WHAT THE TASK ASKS:
Turn the rows below into a numbered list, starting at the line containing "Image resolution: width=1280" and stopping after the line containing "Action: click(441, 517)", with blank lines omitted.

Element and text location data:
┏━━

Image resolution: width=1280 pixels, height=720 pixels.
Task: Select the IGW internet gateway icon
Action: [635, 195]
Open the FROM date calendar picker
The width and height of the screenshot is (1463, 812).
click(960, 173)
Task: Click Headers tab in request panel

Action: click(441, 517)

┗━━
┏━━

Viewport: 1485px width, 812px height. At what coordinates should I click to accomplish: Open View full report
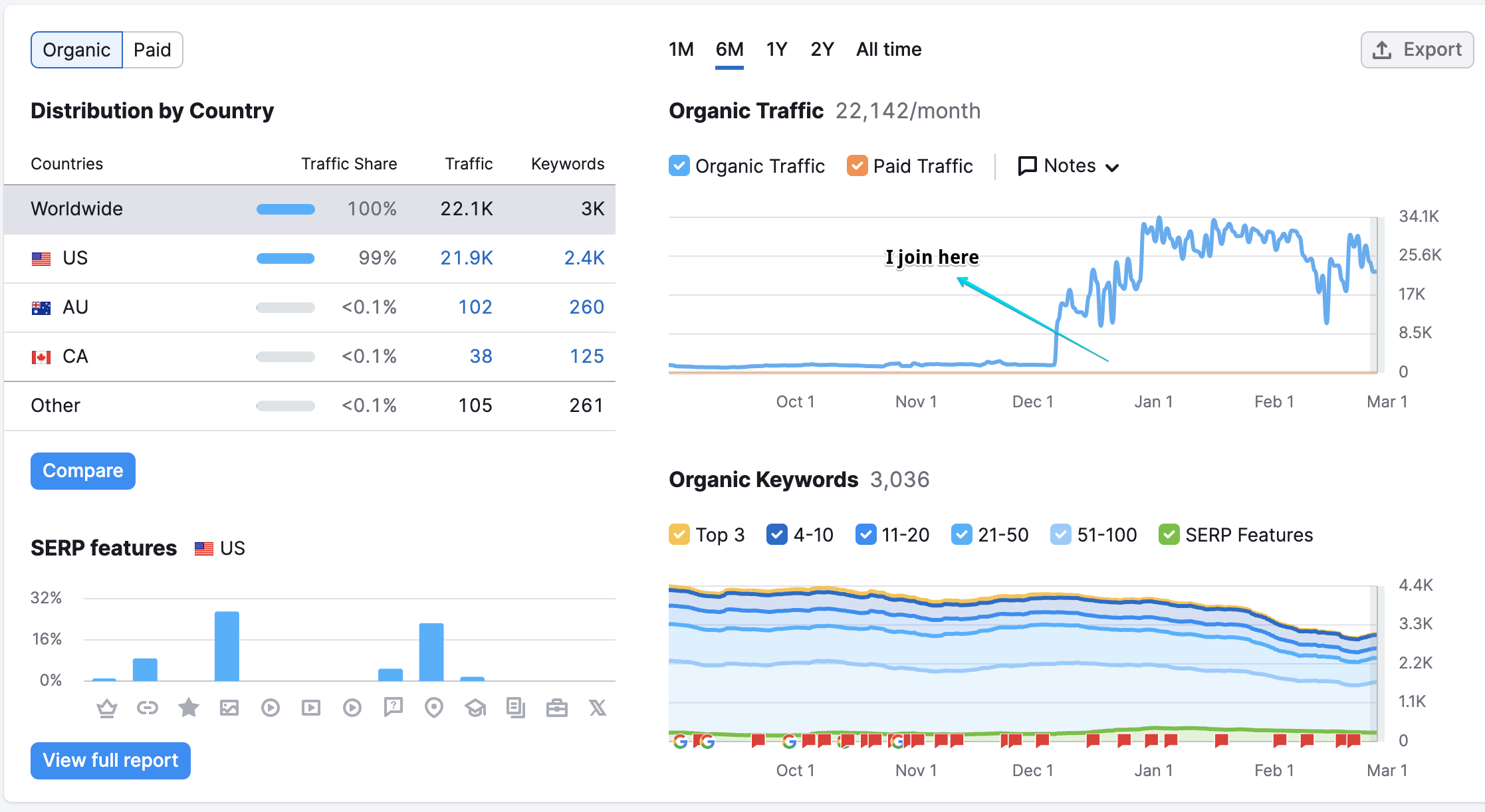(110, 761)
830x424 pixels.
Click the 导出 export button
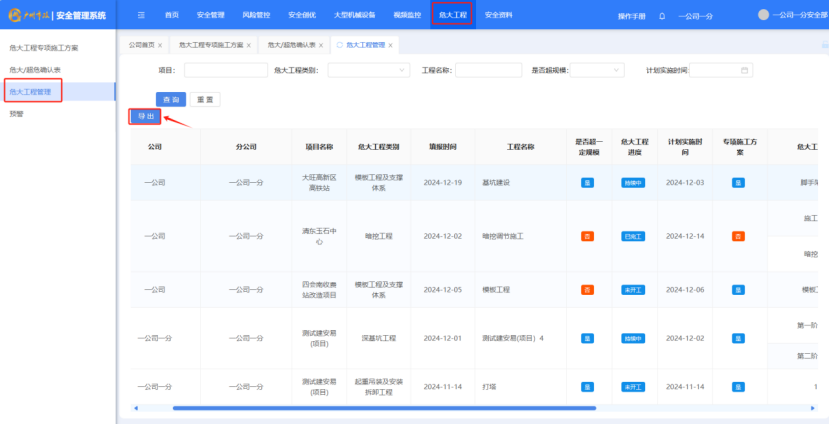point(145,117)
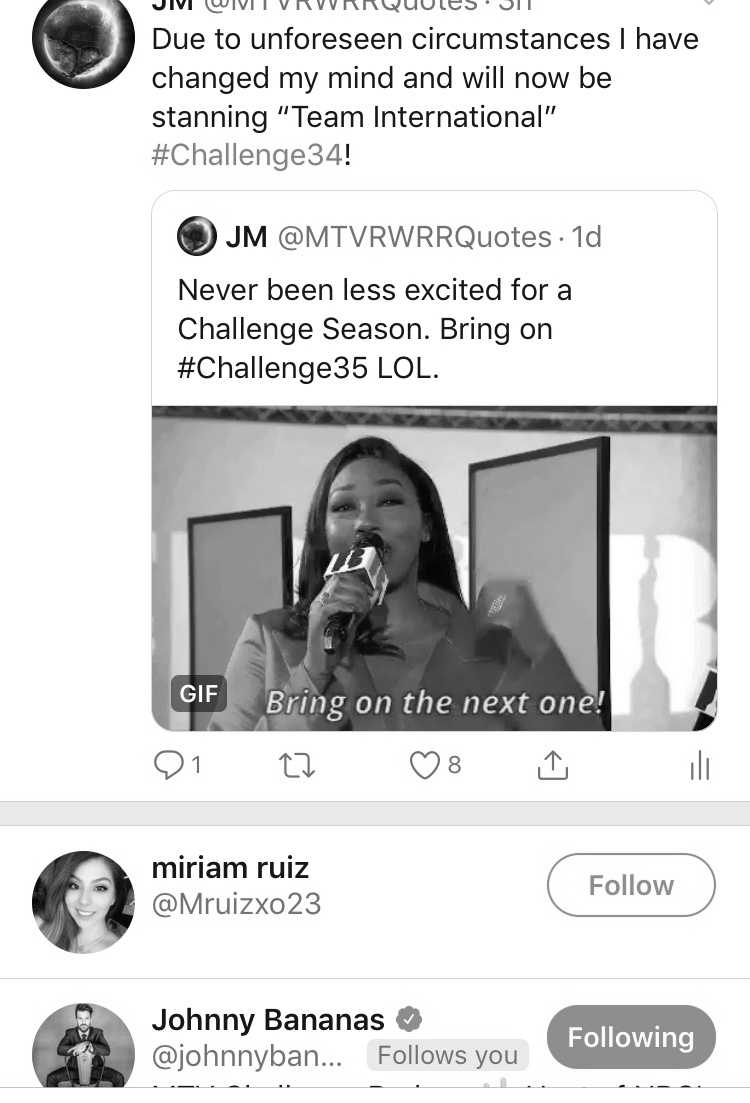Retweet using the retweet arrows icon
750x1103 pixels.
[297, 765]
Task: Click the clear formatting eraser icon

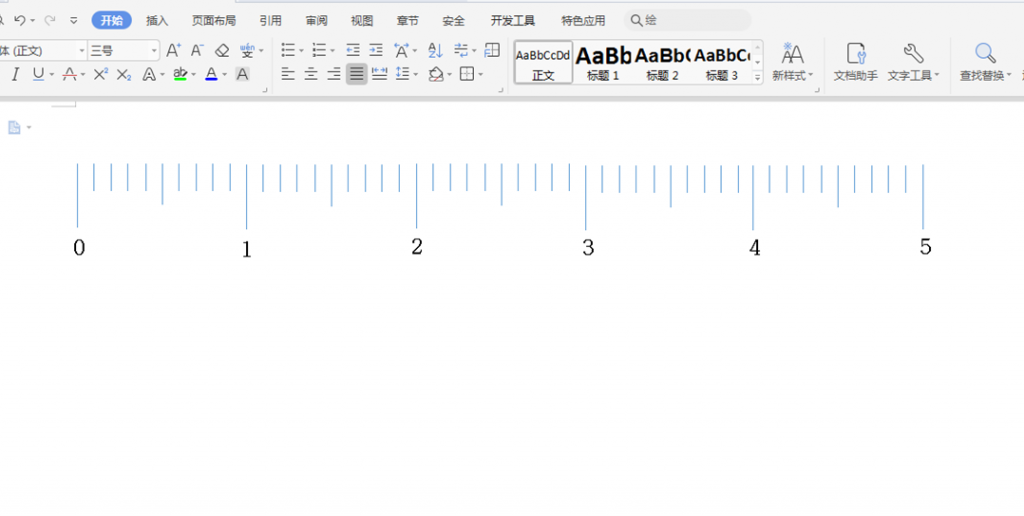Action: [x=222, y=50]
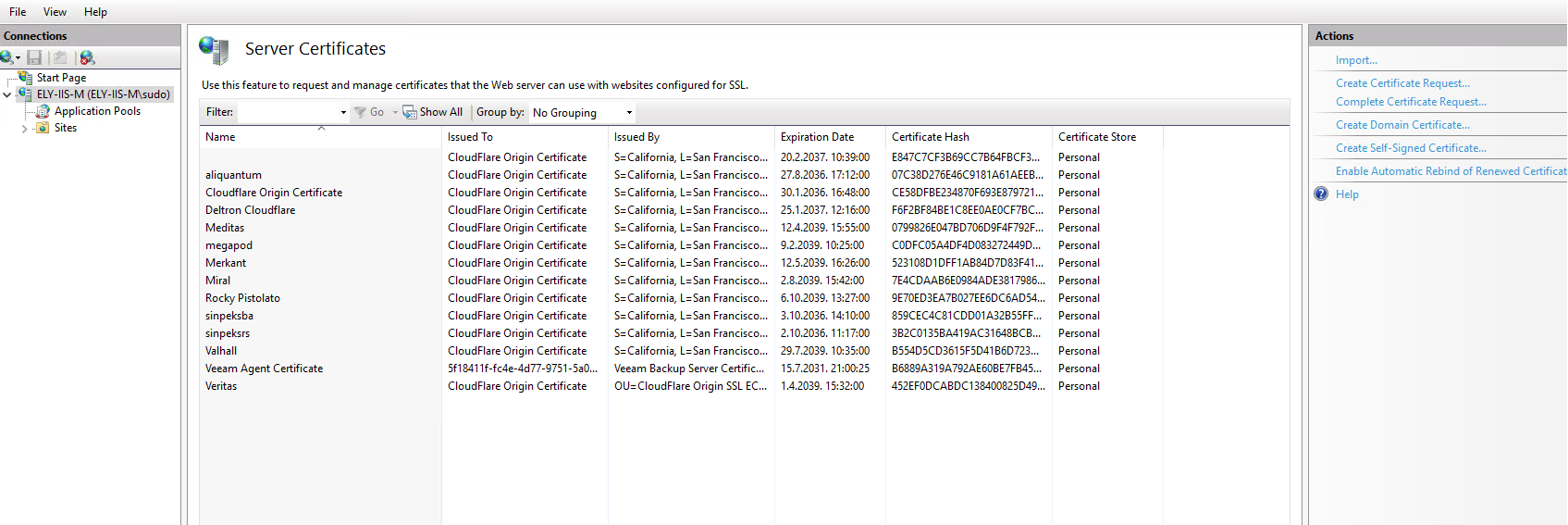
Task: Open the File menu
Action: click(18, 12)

┗━━

RIGHT ANSWER:
1. Image resolution: width=1280 pixels, height=720 pixels.
2. Task: Select the IGW internet gateway icon
3. Action: [635, 195]
4. Open the FROM date calendar picker
5. The width and height of the screenshot is (1463, 812).
6. click(960, 173)
7. Task: Click Headers tab in request panel
8. Action: click(441, 517)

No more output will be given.